Winston-Salem is a city, not a town, and to get to their government offices, you must make use of parking decks and escalators. Comparing the Forsyth County Register of Deeds to that of say ancient Anson with its beautiful old courthouse, marble floors, and dusty yellowing index books that lead you to stacks of marriage records in little pull-out drawers, or to tiny, sparsely populated Montgomery, where the county seat, Troy, is very Mayberry-esque, and its 2 employees make copies from  the actual deeds for you, straight out of the original books, is like comparing a stagecoach to a jet. The smaller counties have the best customer service. Davie County, by far, and so far, has the best of both worlds, technology and friendly employees.
 At the Forsyth County ROD, the lady behind the counter had the demeanor of a jail matron who'd been hounded by inmates with favors all day.

"What do YOU want?"
"Fill Out This paper."
Almost makes you want to say "Aye aye sir!"
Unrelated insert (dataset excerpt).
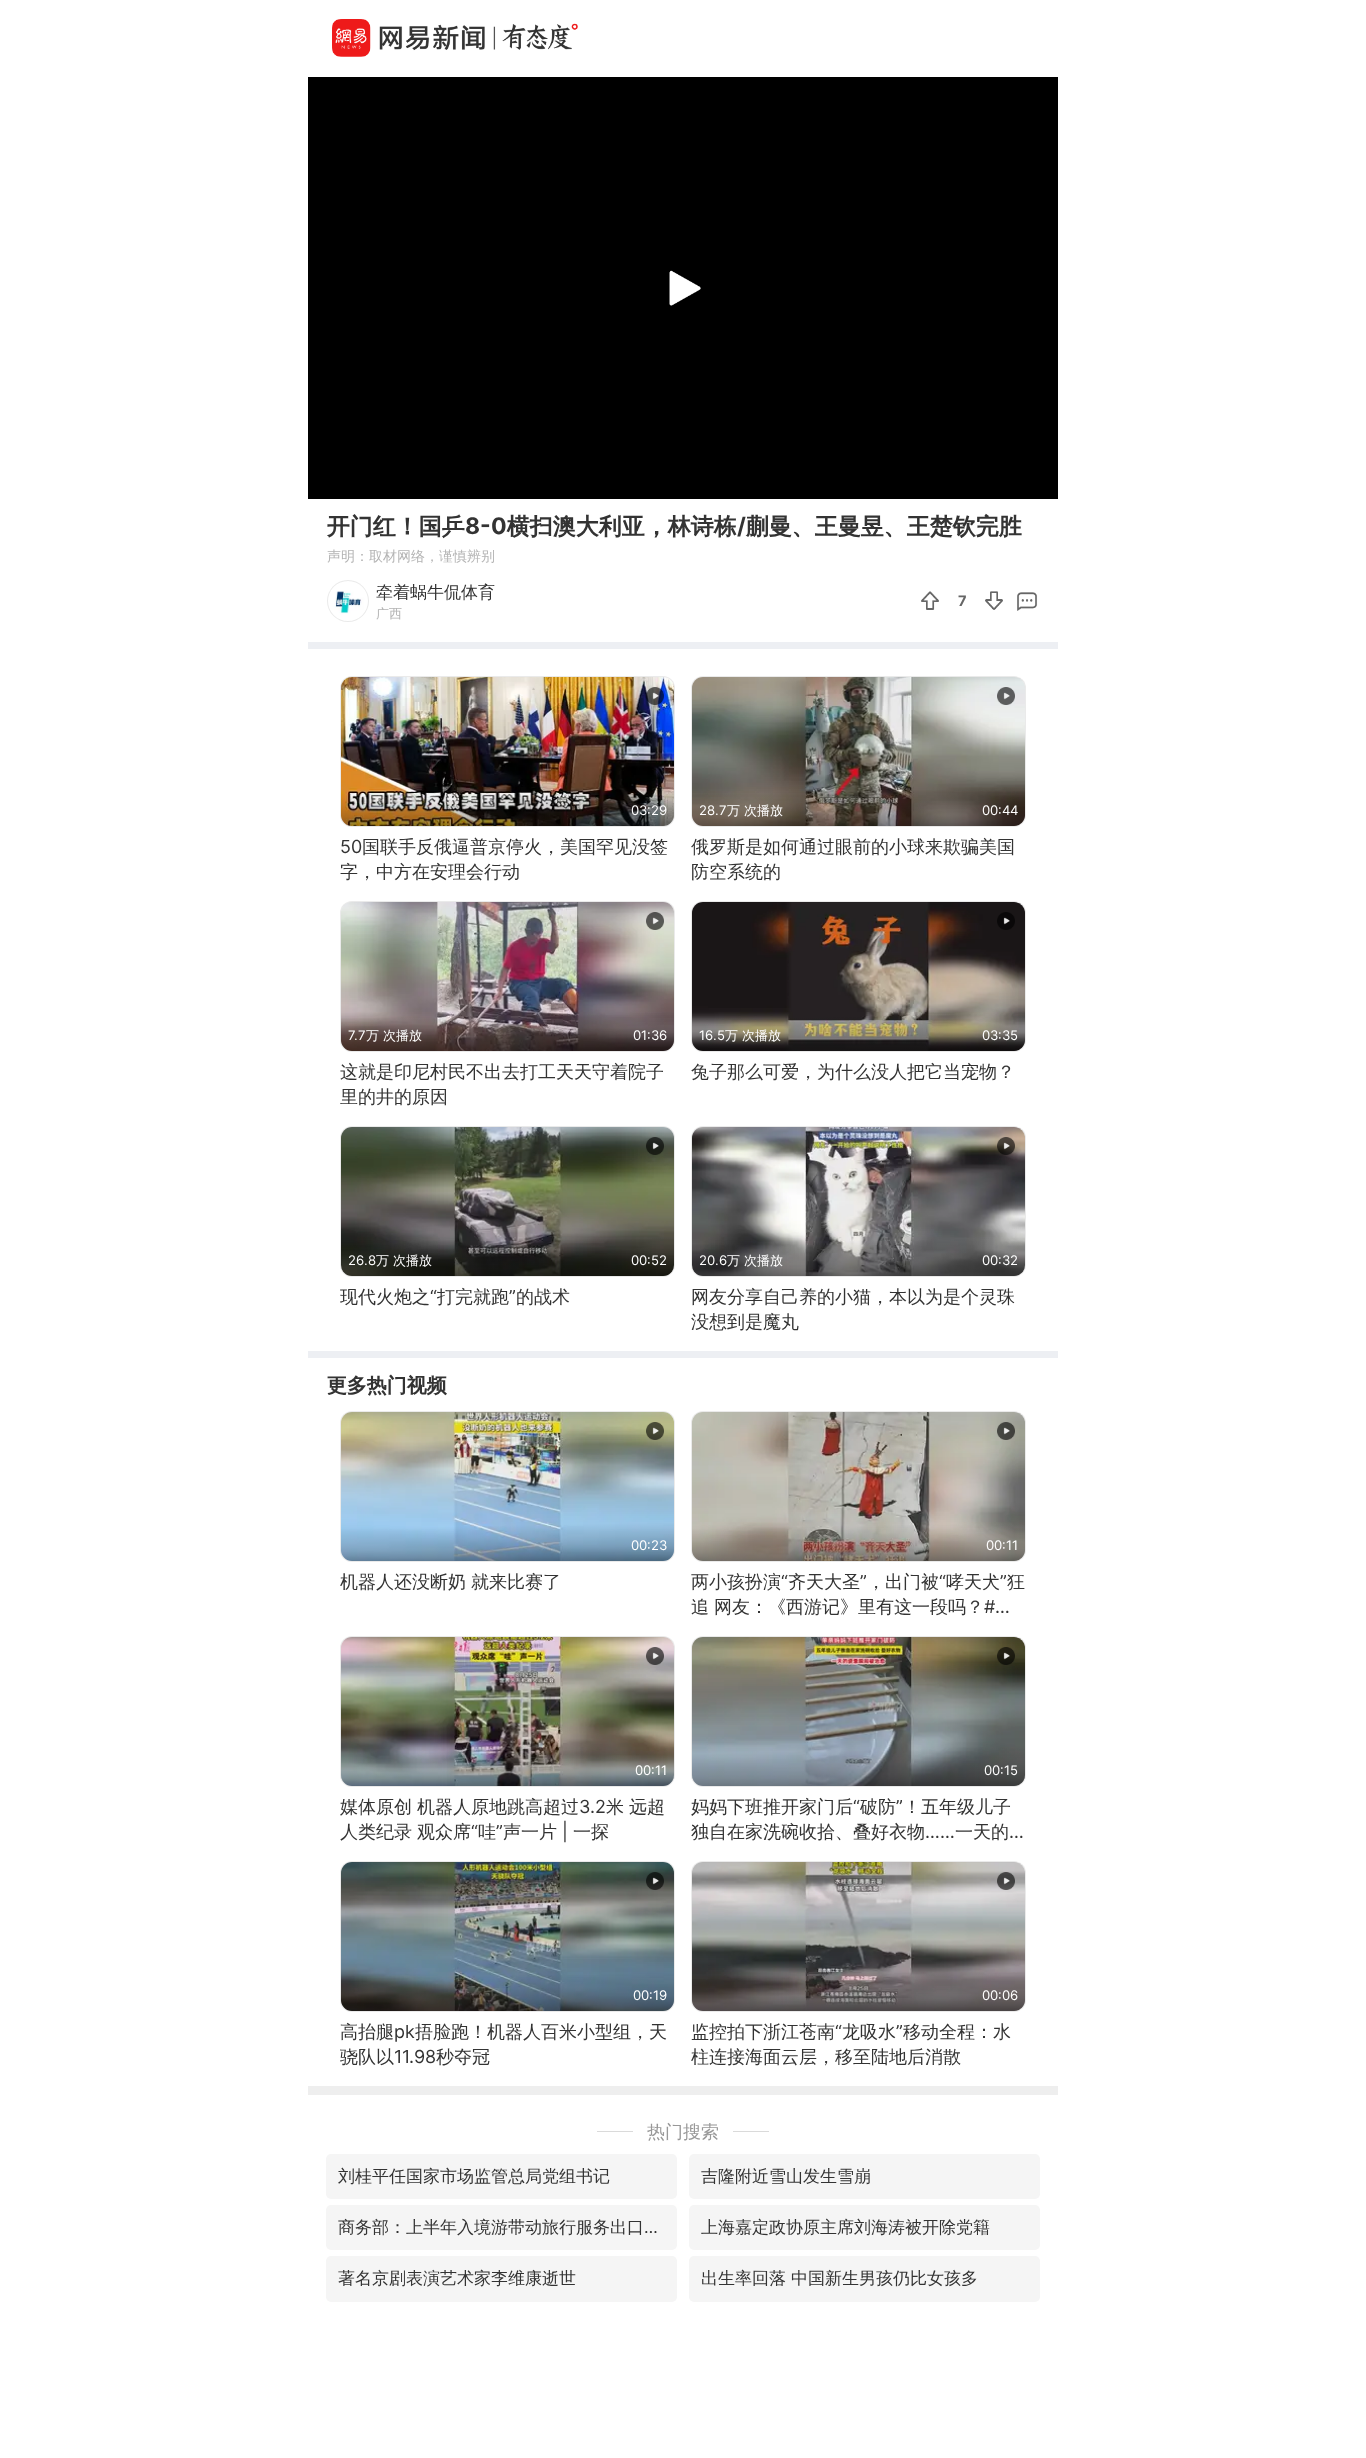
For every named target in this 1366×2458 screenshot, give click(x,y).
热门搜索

I'm so glad to live in Stanly where they have a friendly hometown touch AND technology.
I found the martiage license of Christine Davis and Harvey Cantrell, but found nothing on her younger sister Maxine. But according to the youngest and only living Davis sister, daughters of John Teeter Davis and Jenny Lenora McSwain Davis, both Christine and Maxine went to Winston after being released from Barium Springs Orphanage, and worked in the cigarette factories.
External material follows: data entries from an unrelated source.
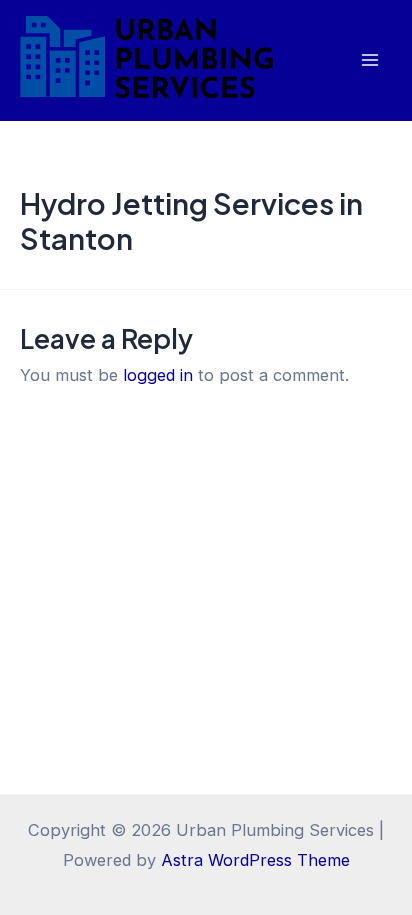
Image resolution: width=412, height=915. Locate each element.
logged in (158, 375)
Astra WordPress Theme (255, 860)
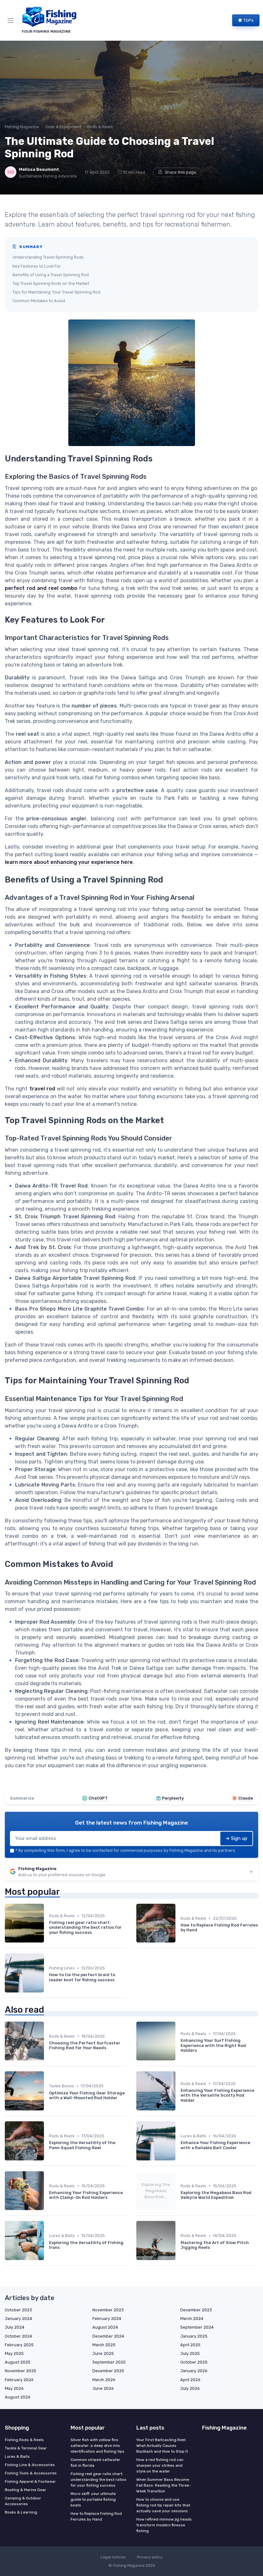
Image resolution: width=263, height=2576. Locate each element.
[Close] (199, 1270)
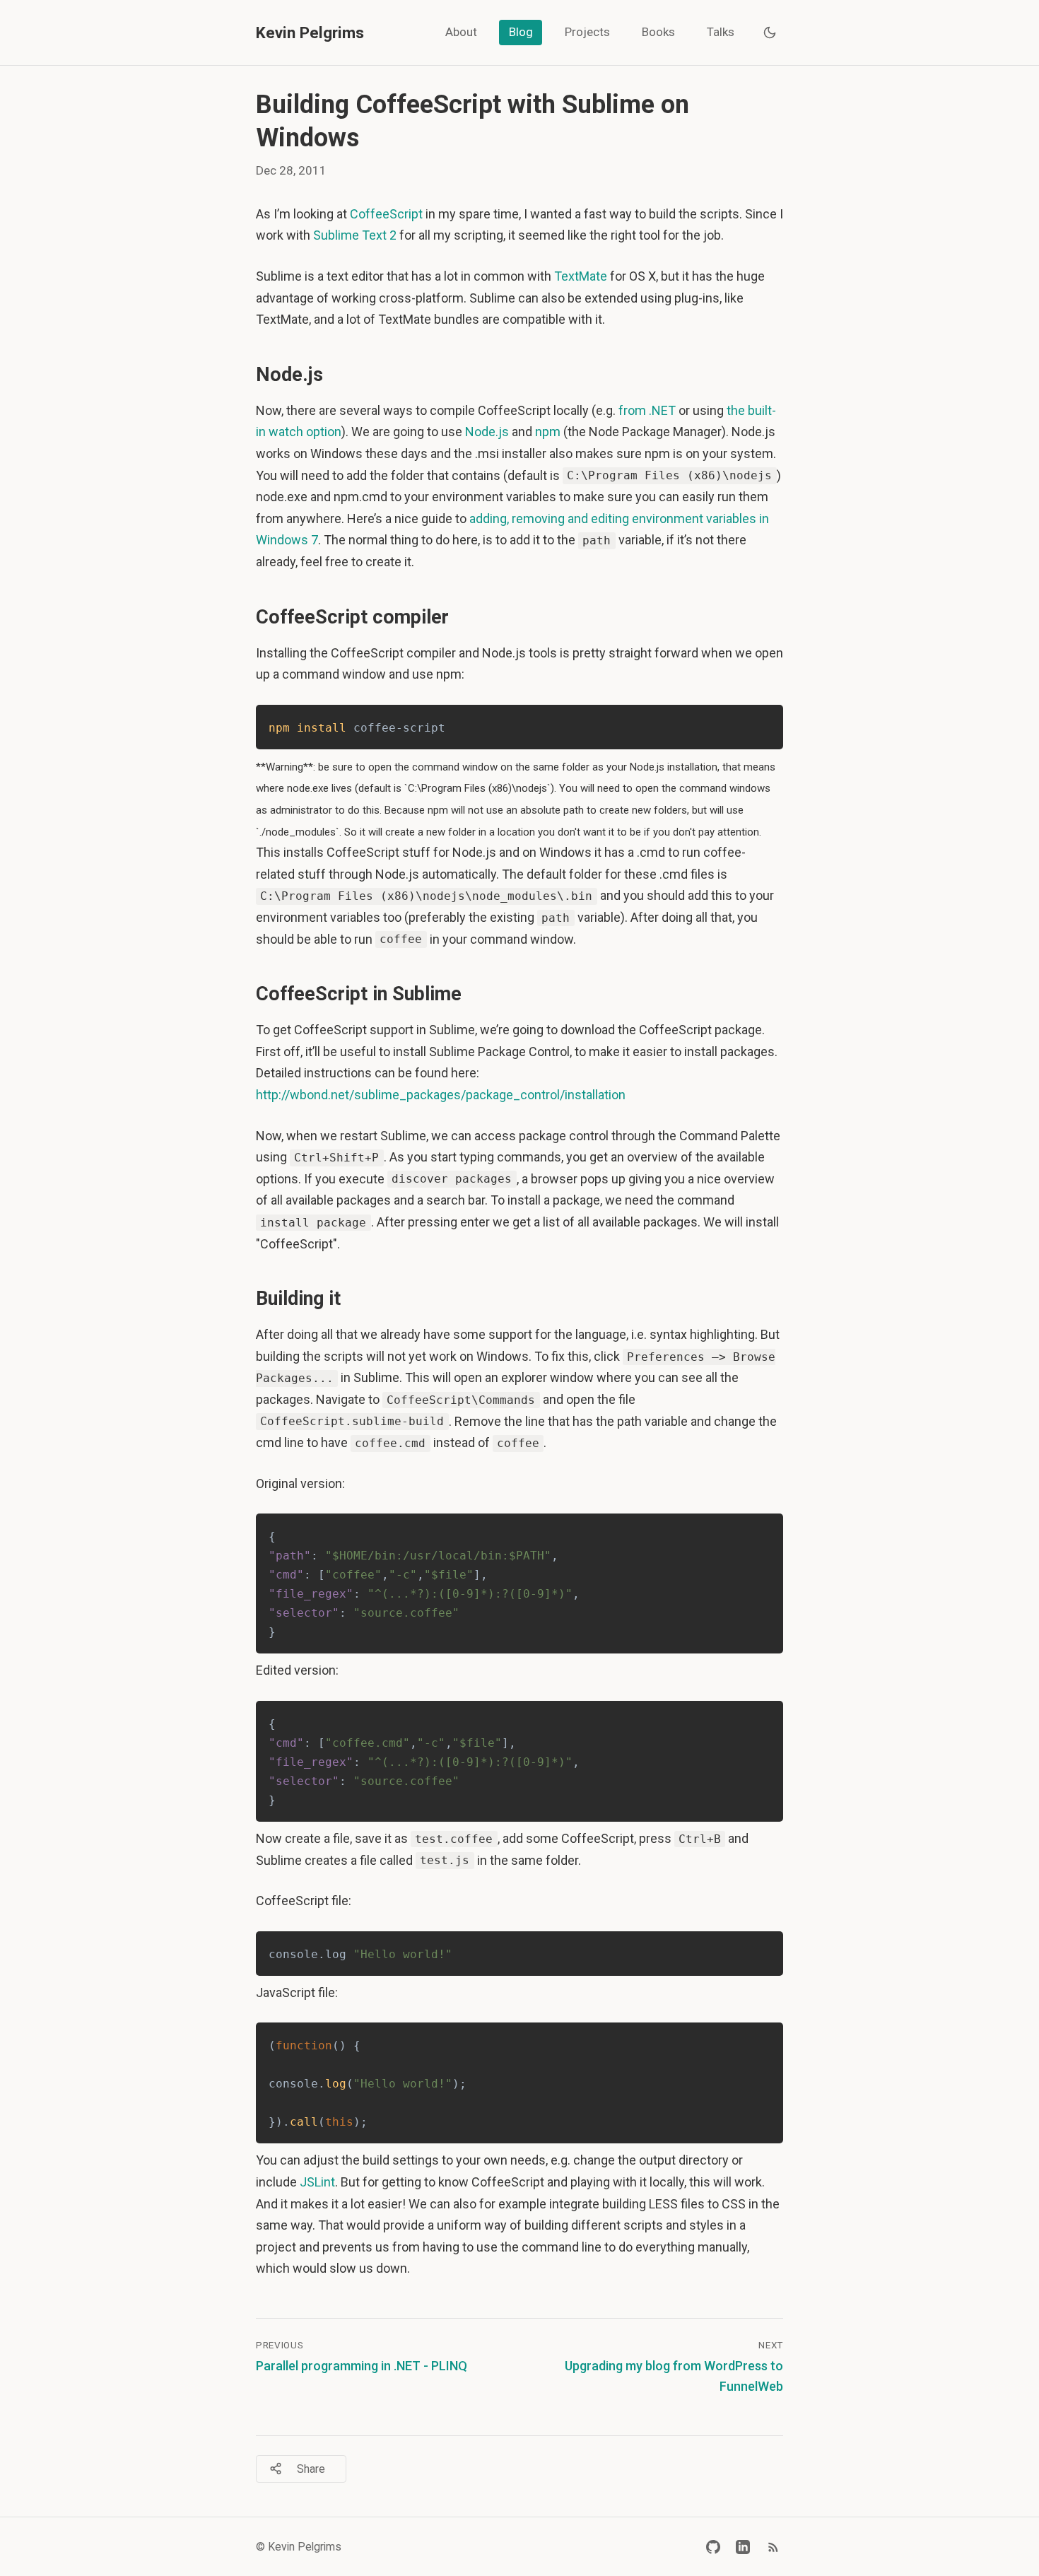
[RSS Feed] (773, 2546)
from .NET (647, 410)
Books (658, 32)
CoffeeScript (386, 213)
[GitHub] (713, 2546)
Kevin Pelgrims (310, 32)
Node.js (487, 431)
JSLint (317, 2181)
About (461, 32)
I found Christine and her future husband, Harvey Joy Cantrell of Tennesee, both living in or near Winston-Salem in the 1940 census, the year they would marry. The two younger boys, Wooten and Esau, were still in the orphanage in Iredell County. The two older boys, Dewey and Ray, were already on their own when JT Davis died, and remained in Hoke County. Dewey would eventually move to Durham. Jewel Lee, the youngest child of Nora, was the only one not born in Stanly County, but the only one to grow up there. She had been placed with her half-uncle, Travis Crump and his wife. JT Davis's second wife, Valedia Kinney, was with children when he passed. She would return to her home in southern Davidson County, where her brother would become the caretaker of her fraternal twins, J. T. and Jenny Davis.
Valedia would remarry and have 4 more children before she passed away still young, 2 of them another set of male/female twins.
But where was Maxine?
She was 20, too old to be in the orphanage still. She was nearly middle aged when she married and then divorced a Dooley in Guilford County, where her remarried stepmother had moved.


She was well into middle age when she married her second husband and returned to Vass, where her parents had last lived. I thought perhaps there had been a previous husband to the Dooley, and she was hiding in plain sight in 1940, with a different surname. Still a possibility, but she did not marry in Forsyth County, like I had thought.
She and Christine were close, as they were living together in Vass when they died.
Winston-Salem has done a fantastic job of combining their new with preserving their old. History waits at every turn. The town had spread from the old Moravian village of Salem and combined with the younger, industrial town of Winston.